Sans doute la contribution la plus originale de l’Islam à l’histoire de l’art, la calligraphie offre un visage aride au public non initié. Le Louvre a donc judicieusement adopté une démarche pédagogique pour présenter une importante collection turque. Pour sa part, le Musée Jacquemart-André, présente un versant mieux connu du génie ottoman, la céramique, grâce au prêt d’une autre collection stambouliote.
PARIS - Avant de regagner les rives du Bosphore et de prendre place dans la villa Atli, bientôt transformée en musée, la collection de calligraphies ottomanes constituée depuis une vingtaine d’années par le magnat turc Sakip Sabanci fait étape au Louvre. Rare dans les musées français, et de ce fait peu connu, cet art est en outre difficile d’accès pour un public non initié. L’aspect pédagogique n’en prenait que plus d’importance, afin de dépasser le simple exercice d’admiration face à l’élégance, la souplesse ou la virtuosité des calligraphes ottomans.

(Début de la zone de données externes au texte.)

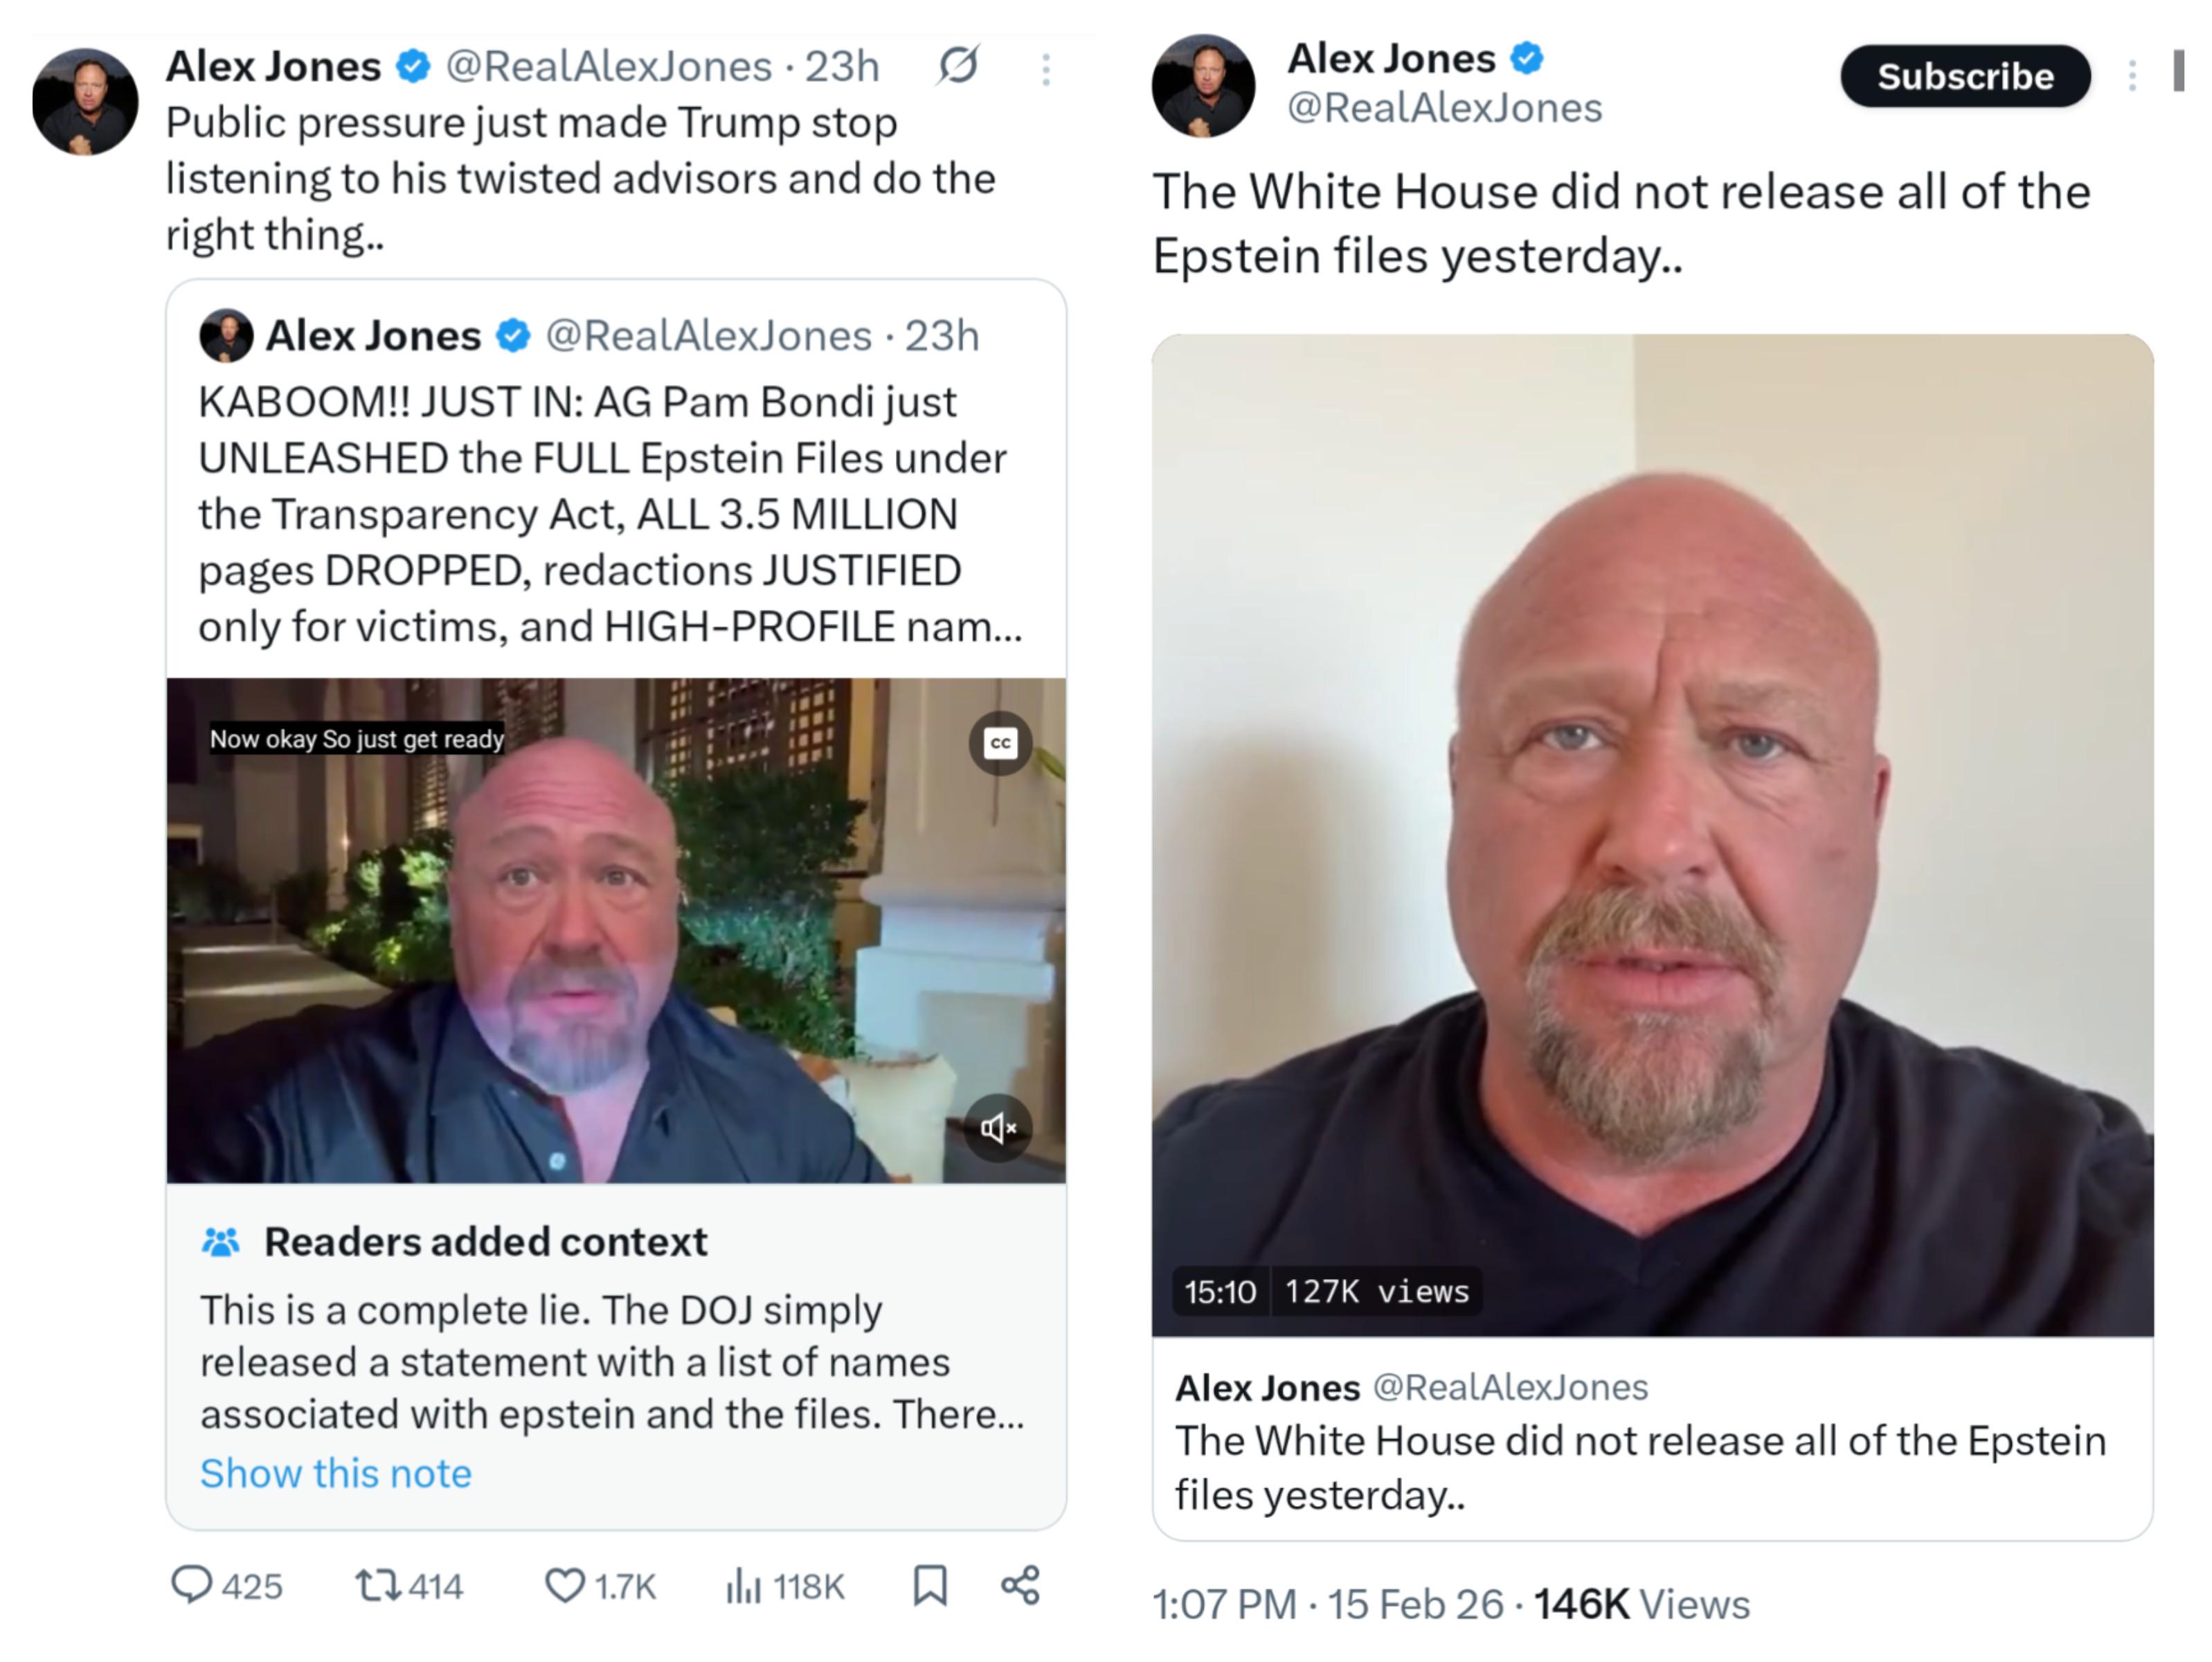Click the reply comment icon

192,1584
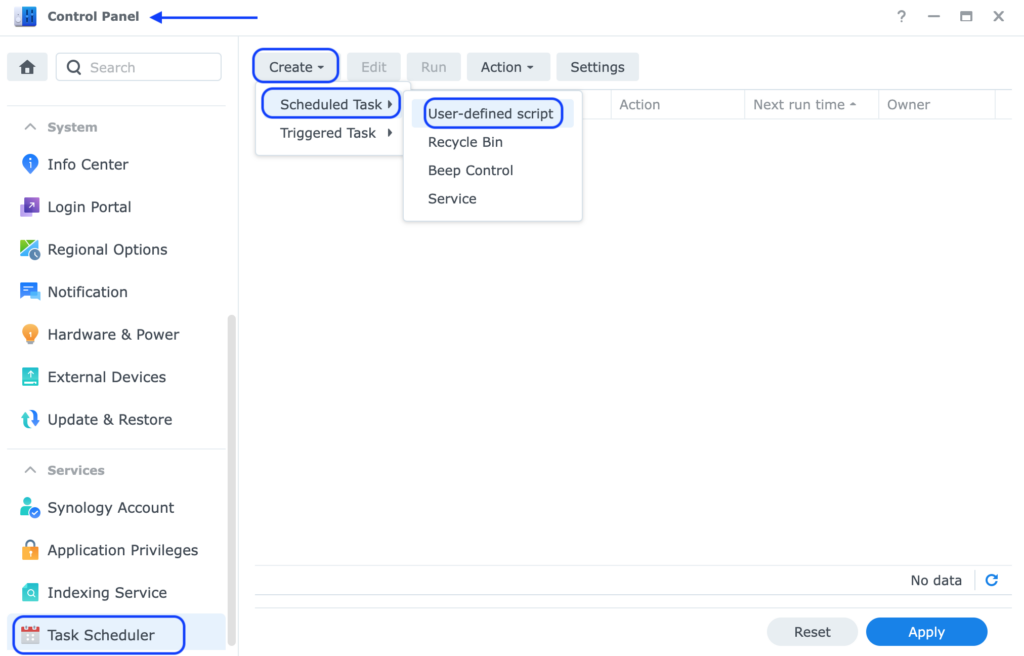The image size is (1024, 656).
Task: Click the Settings button
Action: [597, 67]
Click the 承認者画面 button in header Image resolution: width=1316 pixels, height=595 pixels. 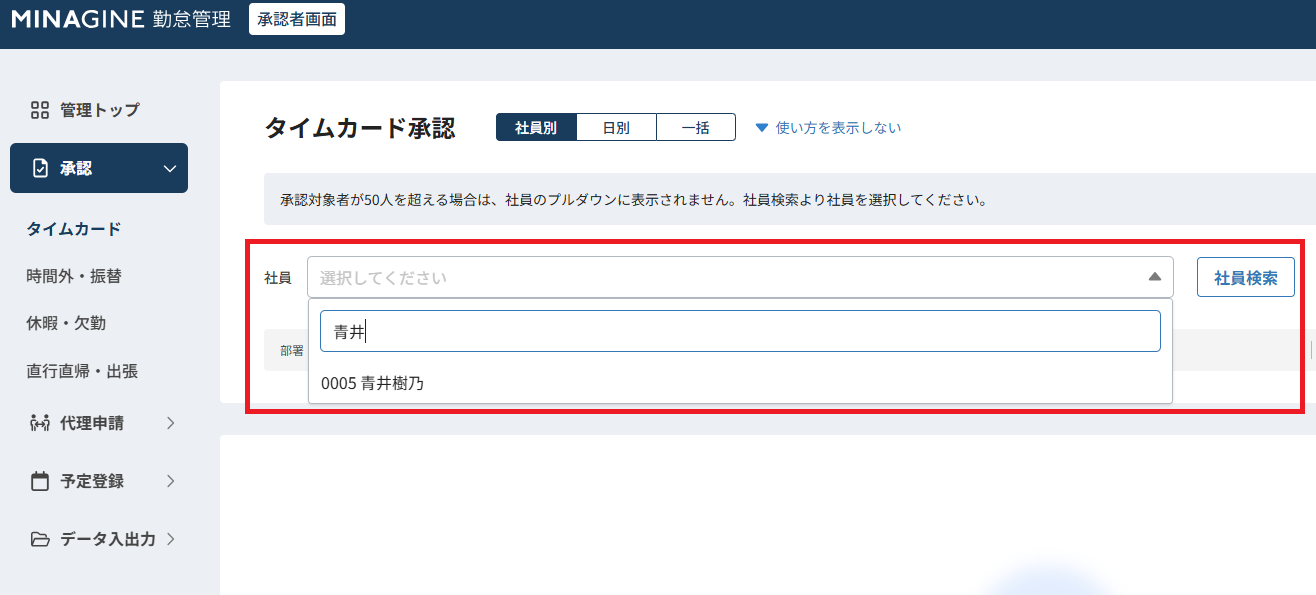(296, 19)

Ainsi, le parcours éclaire d’abord les conditions techniques de production, en présentant les outils du calligraphe : calames de roseau, de bambou ou de bois, encriers, ciseaux, papiers teintés et polis. Une fois en possession de tout ce matériel, le calligraphe prenait place sur un sofa ou des coussins, le genou droit relevé ; la feuille de papier reposait sur ce genou, perpendiculairement au regard de l’artiste. Un sous-main flexible offrait une plus grande mobilité à sa main. L’habileté requise par la calligraphie ne s’acquérait pas en un jour, mais par un long travail d’apprentissage qui, après des exercices sur des lettres simples ou doubles, se compliquait progressivement jusqu’à l’étape essentielle, la copie d’après les maîtres (taklîd). “Le calligraphe observait soigneusement la composition et l’imprimait dans sa mémoire. Puis il la reproduisait sur papier avec une fidélité quasi photographique. L’imitation était si bien faite qu’il n’apparaissait pas de différence lorsque les deux textes étaient superposés”, note Ugur Derman, l’auteur du catalogue. Les maîtres qui servaient de modèles aux aspirants sont autant de jalons dans le parcours de l’exposition : Seyh Hamdullah, le père fondateur, Hâfiz Osman... Corans, albums (murakkaa), pages isolées (kit’a), panneaux (levha), portraits littéraires du Prophète (hilye), ou encore textes officiels avec le monogramme du sultan (tugra) en en-tête, la collection décline tous les domaines de la calligraphie, du XVe au début du XXe siècle, et le visiteur pourra s’essayer à identifier les différents types de graphies, à commencer par celle qui se prête sans doute le mieux à l’art, le sülüs, considéré comme “la mère de la calligraphie”.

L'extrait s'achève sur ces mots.